You aren’t sweating. I’m sweating through everything I am wearing. If I am wearing a tank and shorts, sweat will roll off of me, making a puddle on the floor if I sit here for 60 seconds.

I can barely carry on a conversation because I am breathing so hard. Yet, you could go on and on with your heart rate barely elevated.

The only time I pick up my phone is when I need to change my music. You are checking in on IG and looking at videos on TikTok.

All of your exercises have been cable isolation movements or possibly a hammer strength press or two. You haven’t picked up a dumbbell or barbell in the past three months you have trained here.

The only use you have for a squat rack is to do curls — big guys squat in there.

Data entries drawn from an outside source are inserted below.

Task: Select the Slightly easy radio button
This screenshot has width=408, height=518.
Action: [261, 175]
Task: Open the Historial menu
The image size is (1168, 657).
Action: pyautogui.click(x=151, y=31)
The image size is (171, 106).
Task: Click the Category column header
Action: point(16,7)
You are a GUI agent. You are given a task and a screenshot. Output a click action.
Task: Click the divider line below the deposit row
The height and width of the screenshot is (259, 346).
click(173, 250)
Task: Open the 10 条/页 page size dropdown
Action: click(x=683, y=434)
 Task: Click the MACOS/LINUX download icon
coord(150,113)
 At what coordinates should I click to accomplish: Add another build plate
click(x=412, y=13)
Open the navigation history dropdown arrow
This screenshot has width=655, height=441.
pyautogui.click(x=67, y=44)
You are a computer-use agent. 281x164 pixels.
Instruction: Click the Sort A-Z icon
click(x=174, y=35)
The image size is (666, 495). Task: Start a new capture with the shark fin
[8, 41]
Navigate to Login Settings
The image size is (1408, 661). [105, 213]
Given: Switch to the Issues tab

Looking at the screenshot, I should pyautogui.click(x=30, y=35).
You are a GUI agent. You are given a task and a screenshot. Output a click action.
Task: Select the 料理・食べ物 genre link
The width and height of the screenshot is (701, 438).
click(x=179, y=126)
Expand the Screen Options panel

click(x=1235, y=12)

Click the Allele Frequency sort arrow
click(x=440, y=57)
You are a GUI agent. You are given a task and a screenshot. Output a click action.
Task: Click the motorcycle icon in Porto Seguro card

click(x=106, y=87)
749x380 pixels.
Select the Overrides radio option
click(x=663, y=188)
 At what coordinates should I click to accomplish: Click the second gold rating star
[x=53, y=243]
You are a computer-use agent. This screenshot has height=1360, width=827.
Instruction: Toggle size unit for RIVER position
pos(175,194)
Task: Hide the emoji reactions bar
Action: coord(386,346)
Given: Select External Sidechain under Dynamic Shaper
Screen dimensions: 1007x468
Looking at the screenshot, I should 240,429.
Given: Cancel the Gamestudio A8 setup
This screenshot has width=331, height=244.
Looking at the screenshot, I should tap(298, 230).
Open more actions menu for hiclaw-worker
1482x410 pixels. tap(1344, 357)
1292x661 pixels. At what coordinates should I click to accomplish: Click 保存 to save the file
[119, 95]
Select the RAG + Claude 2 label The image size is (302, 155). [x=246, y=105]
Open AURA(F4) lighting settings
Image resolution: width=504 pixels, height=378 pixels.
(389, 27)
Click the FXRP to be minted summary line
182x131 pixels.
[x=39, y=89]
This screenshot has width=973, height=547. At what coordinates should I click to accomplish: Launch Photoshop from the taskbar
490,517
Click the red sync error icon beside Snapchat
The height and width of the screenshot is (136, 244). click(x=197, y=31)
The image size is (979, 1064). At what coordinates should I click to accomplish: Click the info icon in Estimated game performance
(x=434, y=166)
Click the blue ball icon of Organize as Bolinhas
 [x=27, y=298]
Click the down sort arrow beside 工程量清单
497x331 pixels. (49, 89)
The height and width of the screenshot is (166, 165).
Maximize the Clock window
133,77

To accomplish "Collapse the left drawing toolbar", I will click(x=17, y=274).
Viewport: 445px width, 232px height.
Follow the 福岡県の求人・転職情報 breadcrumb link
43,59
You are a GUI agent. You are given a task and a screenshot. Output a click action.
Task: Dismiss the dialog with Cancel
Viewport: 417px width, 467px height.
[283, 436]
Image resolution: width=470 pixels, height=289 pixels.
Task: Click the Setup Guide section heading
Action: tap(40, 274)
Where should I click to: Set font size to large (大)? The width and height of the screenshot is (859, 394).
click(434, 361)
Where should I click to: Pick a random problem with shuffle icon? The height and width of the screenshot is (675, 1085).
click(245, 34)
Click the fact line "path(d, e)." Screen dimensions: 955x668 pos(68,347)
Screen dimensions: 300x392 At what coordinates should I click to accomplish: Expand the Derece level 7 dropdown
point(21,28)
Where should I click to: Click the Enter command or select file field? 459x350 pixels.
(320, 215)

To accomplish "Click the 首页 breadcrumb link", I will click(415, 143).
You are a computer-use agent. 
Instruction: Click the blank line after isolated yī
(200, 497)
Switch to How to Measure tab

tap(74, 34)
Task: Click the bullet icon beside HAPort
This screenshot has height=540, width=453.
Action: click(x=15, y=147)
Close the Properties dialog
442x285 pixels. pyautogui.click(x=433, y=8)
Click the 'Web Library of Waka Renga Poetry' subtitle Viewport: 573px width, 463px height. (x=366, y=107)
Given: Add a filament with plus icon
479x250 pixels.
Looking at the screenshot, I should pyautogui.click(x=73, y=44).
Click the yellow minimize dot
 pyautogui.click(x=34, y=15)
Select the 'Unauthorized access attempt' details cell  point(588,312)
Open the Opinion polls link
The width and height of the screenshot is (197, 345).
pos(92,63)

Big guys know that consistency and time are the keys to getting huge. Training on the few days you don’t have anything else to do is not going to get you huge.

Back day on Friday night, or go to the club and hope you pull some ass? Big guys want ass, too, but back-day cums first (you see what I did there? I think you do).

Although I have used all of the above responses, my typical go-to response is this:

If you want to get big, train like you want to get big. Even if you aren't the biggest guy in the gym, train like you are. This is a game of effort. If you out-train everyone in your gym, eventually you will get big, too.

At this point, I go back to my training, knowing that I gave my admirer a gem to build upon, and I'm feeling pretty good about myself for helping out.

He walks away, and his thought bubble says, "That prick just fed me a line of bullsh*t." Just sayin'.